[Data to examine]
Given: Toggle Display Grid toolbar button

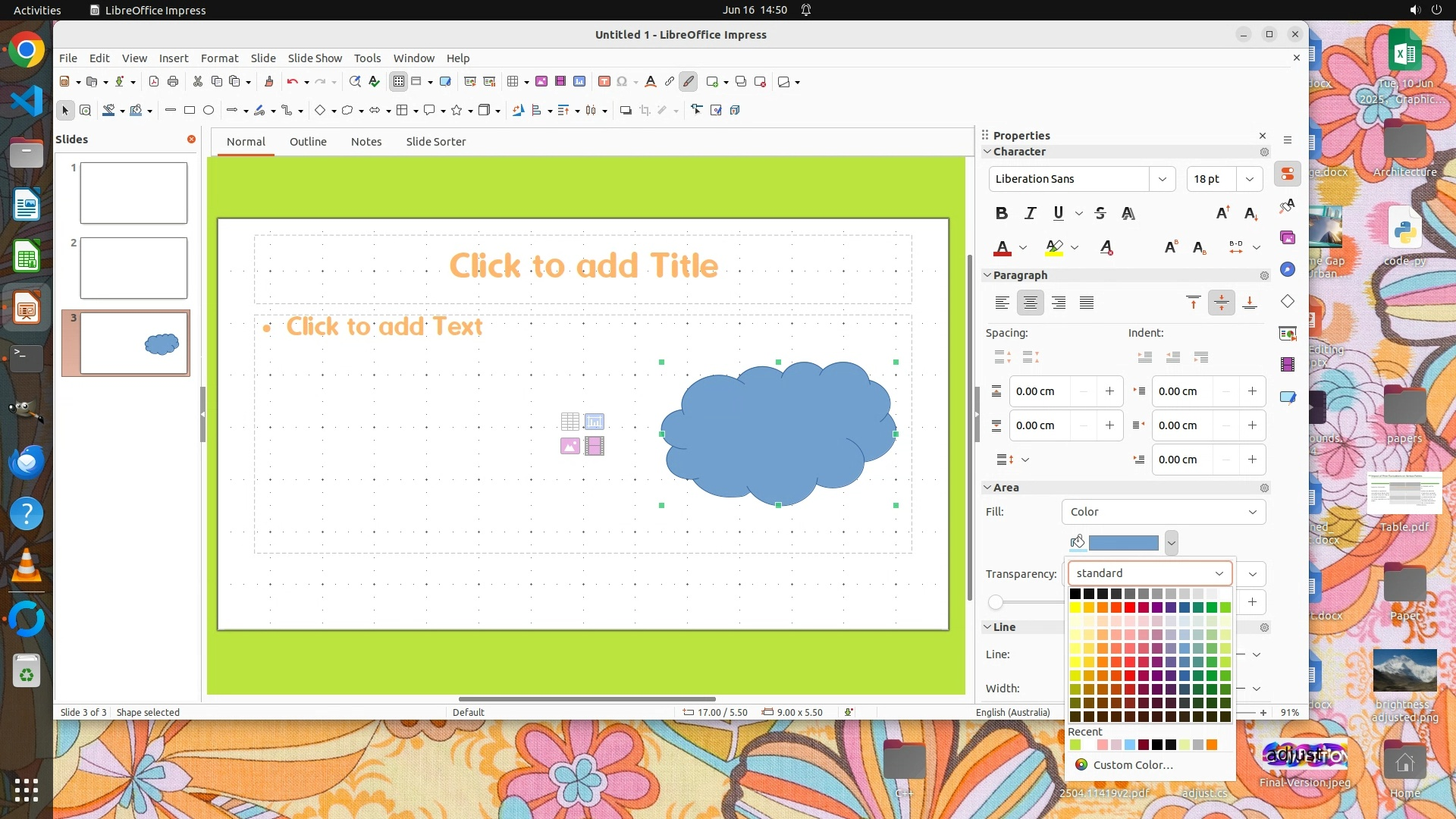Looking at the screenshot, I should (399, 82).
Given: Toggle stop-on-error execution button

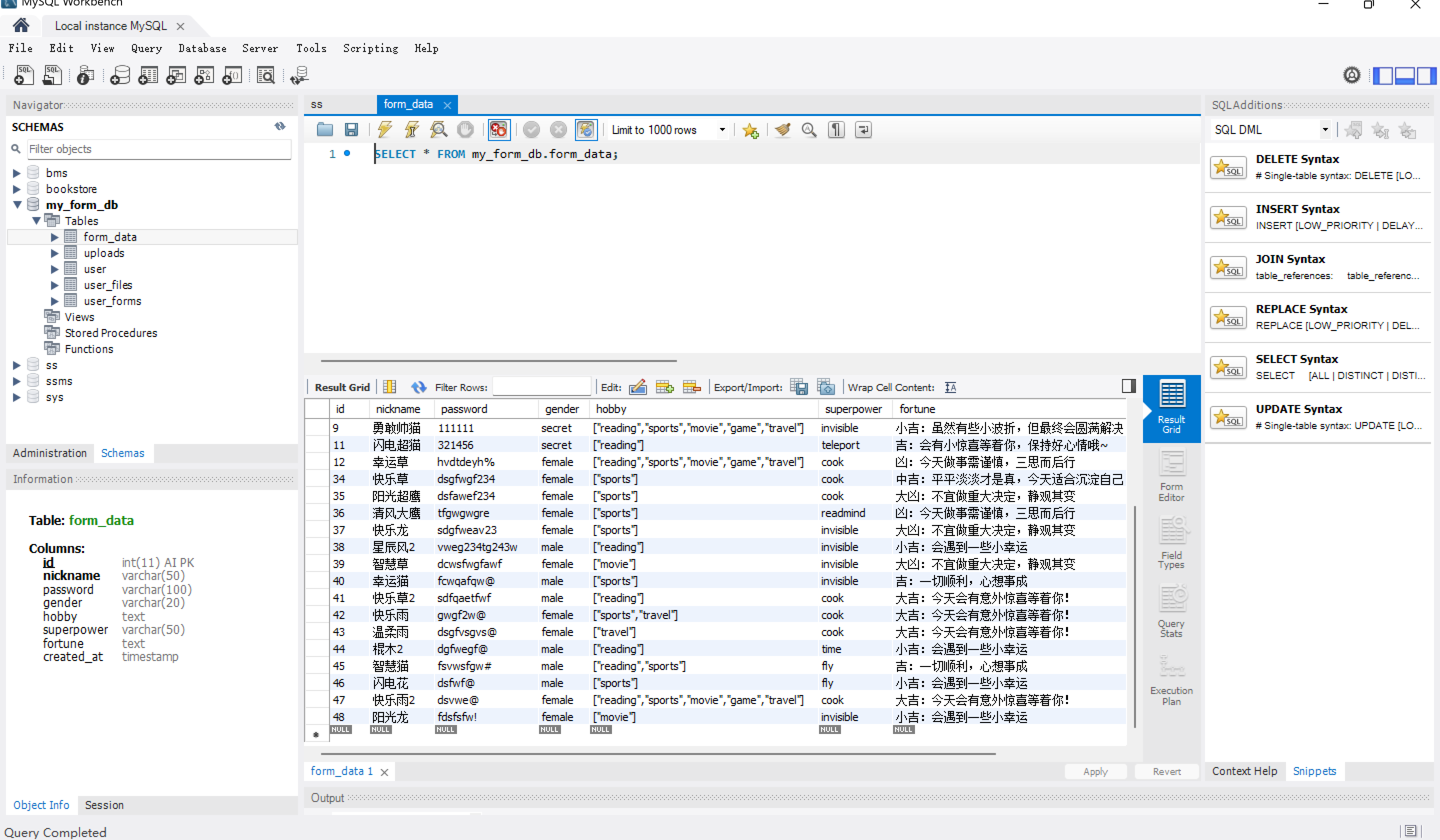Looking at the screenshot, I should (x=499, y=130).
[/Data to examine]
[Data to examine]
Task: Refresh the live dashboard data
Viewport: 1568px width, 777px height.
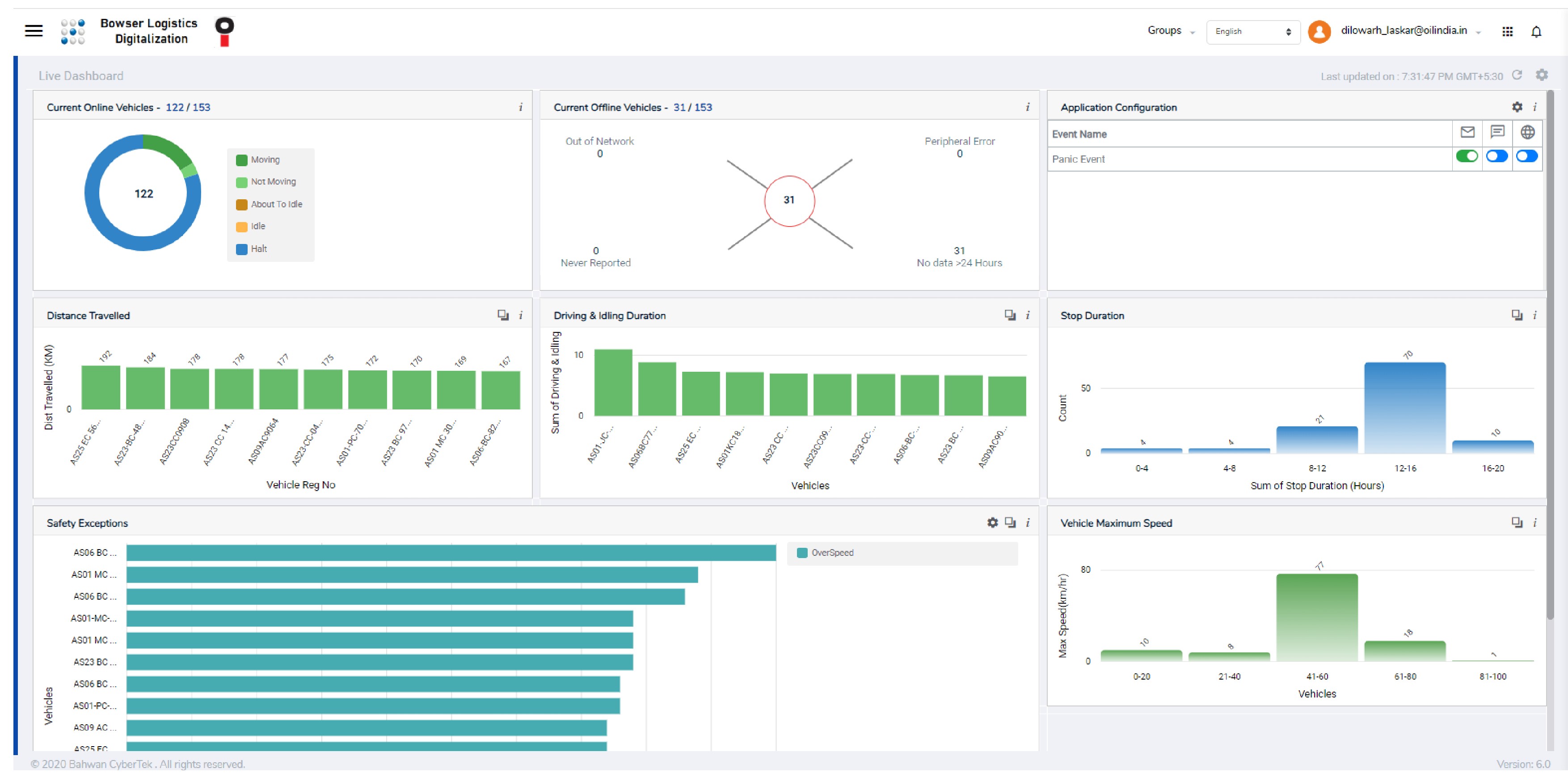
[/Data to examine]
Return the span of lines in the data above that opens at the line with "Task: Refresh the live dashboard data" and closes at the line with "Viewport: 1568px width, 777px height.", exactly, ends included, nothing else.

Task: Refresh the live dashboard data
Viewport: 1568px width, 777px height.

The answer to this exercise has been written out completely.